Each solution to an equation must be validated to ensure that it satisfies the initial condition. When verifying a solution, substitute the suggested value back into the original equation. The goal is to check if both sides of the equation are equal after substitution. Here’s how it works:

• Substitute the solution value into the equation.
• Simplify each side of the equation.
• Compare the two sides to see if they are equivalent.

If both sides are equal, the solution is correct. For example, when checking if \( x = 0 \) is a solution for the equation \( 5x - 3 = 3x + 5 \), you substitute and simplify: \( 5(0) - 3 = 3(0) + 5 \) which simplifies to \( -3 = 5 \), and thus \( x = 0 \) is not a solution.

Linear equations are mathematical statements of equality involving constants and variables.
They represent straight lines when graphed and are fundamental in algebra.
A linear equation is typically in the form of \( Ax + B = Cx + D \), where \( A \), \( B \), \( C \), and \( D \) are constants, and \( x \) is the variable. **Why linear?** Because the variable \( x \) is only to the first power.

• They have at most one solution.
• Their graph will always be a straight line.
• Constants affect the slope and position of the line.

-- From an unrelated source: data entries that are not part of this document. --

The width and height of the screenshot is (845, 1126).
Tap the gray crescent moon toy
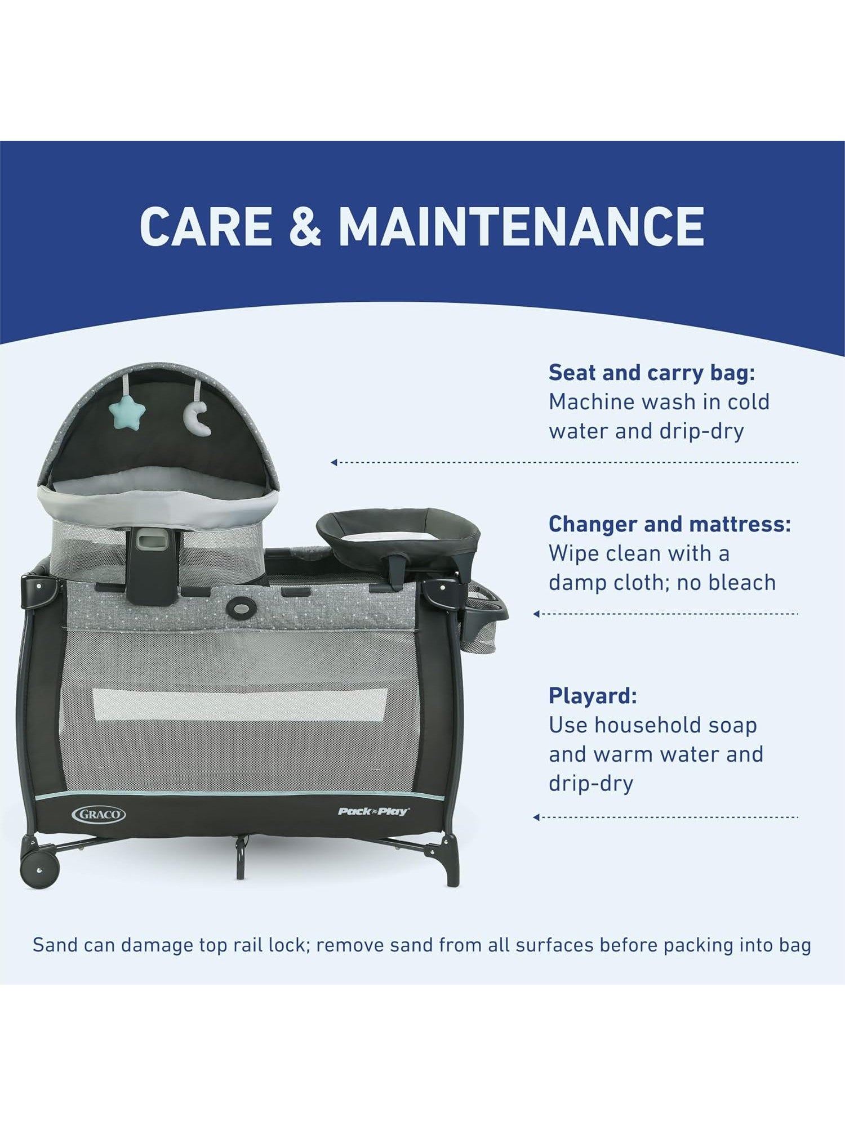coord(198,417)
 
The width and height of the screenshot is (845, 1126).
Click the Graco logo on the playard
coord(99,814)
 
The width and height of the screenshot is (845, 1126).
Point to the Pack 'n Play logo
coord(373,811)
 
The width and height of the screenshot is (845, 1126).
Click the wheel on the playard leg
coord(39,869)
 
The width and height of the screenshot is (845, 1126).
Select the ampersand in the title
coord(304,226)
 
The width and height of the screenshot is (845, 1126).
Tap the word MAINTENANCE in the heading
coord(521,226)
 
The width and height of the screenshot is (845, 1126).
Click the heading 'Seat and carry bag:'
coord(652,373)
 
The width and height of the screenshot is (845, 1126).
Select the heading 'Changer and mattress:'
coord(670,524)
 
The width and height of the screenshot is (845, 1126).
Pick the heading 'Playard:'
coord(593,696)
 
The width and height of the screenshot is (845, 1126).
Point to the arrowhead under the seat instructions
coord(334,462)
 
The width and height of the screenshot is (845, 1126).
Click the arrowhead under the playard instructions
coord(536,817)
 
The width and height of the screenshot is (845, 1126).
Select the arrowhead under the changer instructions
coord(536,614)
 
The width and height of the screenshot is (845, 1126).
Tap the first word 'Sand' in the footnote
coord(55,945)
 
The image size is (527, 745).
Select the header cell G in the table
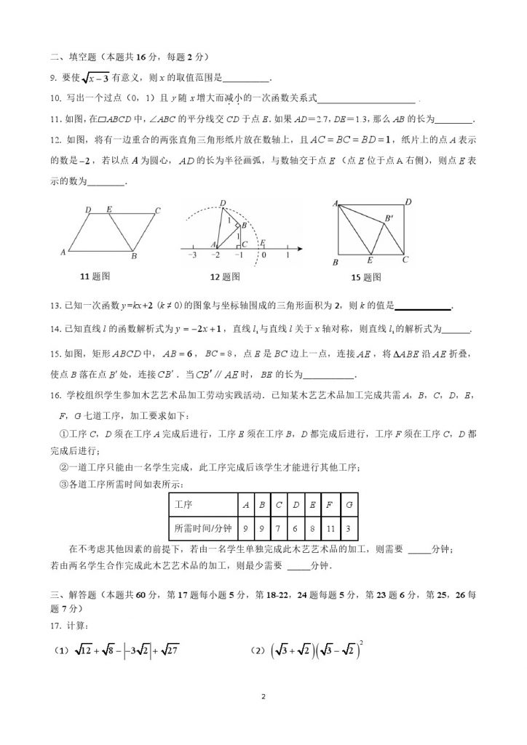click(351, 504)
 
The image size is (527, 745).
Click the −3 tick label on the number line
click(192, 255)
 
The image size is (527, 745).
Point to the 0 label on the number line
click(264, 255)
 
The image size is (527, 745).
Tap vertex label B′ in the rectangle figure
click(390, 217)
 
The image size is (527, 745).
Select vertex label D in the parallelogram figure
click(88, 210)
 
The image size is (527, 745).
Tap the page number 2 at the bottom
click(264, 697)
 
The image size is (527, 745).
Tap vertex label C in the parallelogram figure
click(157, 211)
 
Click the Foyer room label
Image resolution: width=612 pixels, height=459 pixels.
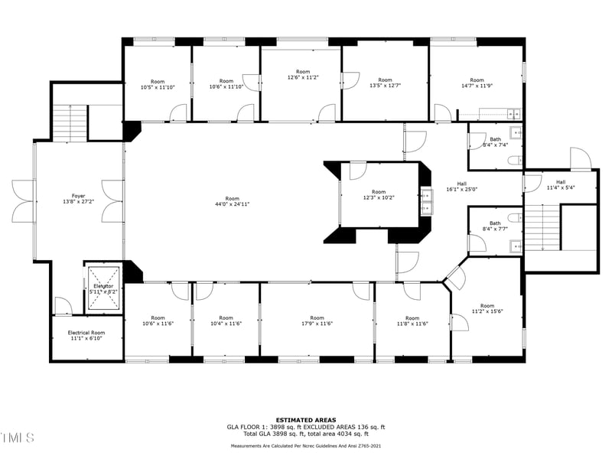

Their simplicity makes them an excellent starting point for learning algebraic techniques. In our example, the equation is \( 5x - 3 = 3x + 5 \). It demonstrates a linear relationship because you can re-arrange terms to focus on finding \( x \). This equation structure prepares you to isolate the variable and find the god point at which both sides equate.

The Substitution Method is a fundamental technique to solve equations, including systems of equations.
It's powerful for equations where direct simplification is challenging.
In substitution, replace the variable with a given number, derived from another equation or assumed value, to determine a solution. Here’s a quick guide:

• Choose the initial guess or instructions for substitution.
• Replace the term or variable in the equation with this guess.
• Simplify the equation to verify if both sides are equal.

For example, substituting \( x = 10 \) in the equation \( 5x - 3 = 3x + 5 \) involves replacing \( x \) with 10: \( 5(10) - 3 = 3(10) + 5 \) This simplifies to both sides equating to 47, confirming that \( x = 10 \) is indeed a solution. This method is especially useful in verifying potential solutions without solving the equation from scratch again.